Necessity and beauty

by Ferdinando Scianna

Accompanying Mimmo Paladino while he prepares a work or mounts an exhibition is always a rather special experience for me. Special because it stirs a complex tangle of stimuli: affection for a friend, admiration for the artist, the curiosity to observe the twists and turns of a creative process full of unexpected surprises, the intellectual satisfaction of feeling part of an incessantly exploratory line of inquiry which, when probing the implications of a site, spatial problem, light, word or suggestion, can change direction at any moment. Apparently chance developments invariably reveal deep, complex motivations and thought patterns and produce necessary results.
What intrigues and fascinates me most is the transformation of intuition into thought and necessity.
Necessity and beauty. Because Paladino is not afraid, as many contemporary artists seem to be, of beauty.
In short, a real pleasure for a photographer.
I followed the installation of the Ara Pacis exhibition almost from the outset.
Everything seems to proceed according to a pre-established project. Those magnificently dreadful burnt men facing the wall, the tragic fragments scattered over the long white wall were contemplated by Mimmo through a permanent haze of cigarette smoke. Aloof from the surrounding hubbub of the installers, his eye, brain and sensibility waited, watching for the signs that those objects would build up in relation to each other through a graphic fabric that would transform them into a single visual and narrative text that is different each time, as is the site where the artwork is produced, in a mix of graphic elements, sculpture, theatre and narrative. The long, dark train of iron, ceramics, figures, oneiric elements, pain, sand, different materials, memory, had already been installed in what seemed to be a definitive fashion.
But nothing is ever definitive in a Paladino exhibition.
We saw him moving constantly between one element and another, one spatial entity and another.
The next morning, as if the night had wrought a revolution, the train was moved to a completely different context of space and light. A move that immediately revealed itself to have been necessary and which helped me discover new images and connotations in the extraordinary well of implications and images contained in the work. The move meant of course that a whole wall and a whole space that had previously been occupied by the train were now empty.
‘What are you going to put here?’, I asked curiously. ‘We’ll see’, he responded, and then mentioned some vague idea about some large pieces he could retrieve from Paduli.
Naturally, when I returned a few days later to complete my photographic documentation work for the catalogue, I found something completely different and quite extraordinary: a whole fantastic wall of shoes and birds in which grace and the sense of unease aroused by what look like remains from an extermination camp blend together mysteriously.
It was all the more mysterious because this new presence engaged dialectically with the other pieces, enriching them and altering the sense of each individual element and of the show as a whole.
I also saw the sense of the “crypt” change several times.
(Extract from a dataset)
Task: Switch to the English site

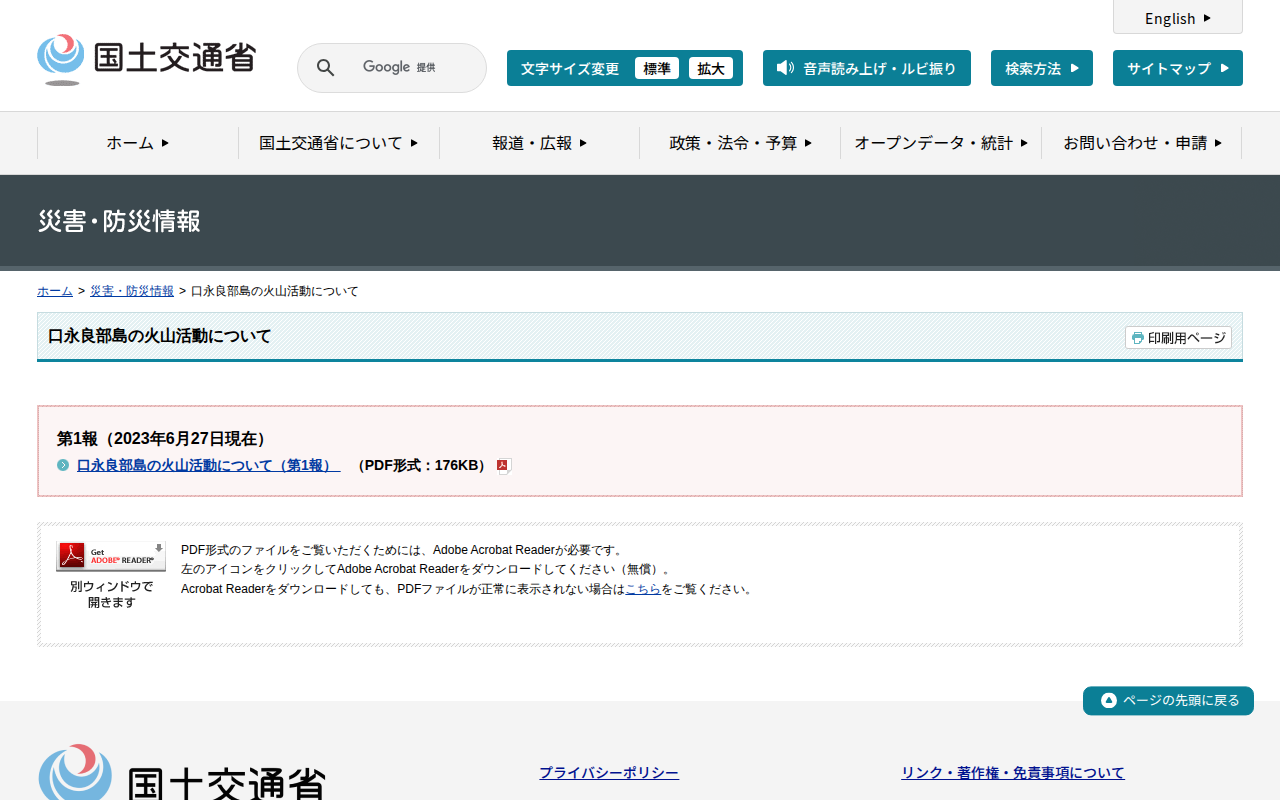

Here, for example, all it took was a small electric “accident” to reveal a fresh possibility to Paladino, which led to a reduction in the final intensity of the lighting and the creation of an emotional, red intimacy associated with a place of worship.

When I had last visited the large wheel was all wrapped up. Now I found it positioned triumphantly in front of the Ara, setting up a bold dialogue between its blackness and the white of the monument, the circle and the almost square structure of the altar. An object which also seemed to have just been extracted from distant memory to speak to us, with its clear-cut, indecipherable signs, of the language of a lost cult for an unknown god. In a word, it has been a lucky privilege to have taken part, as a photographer, in the adventure of that reinvention of the sacred which can still, though it happens rarely, be a work of art.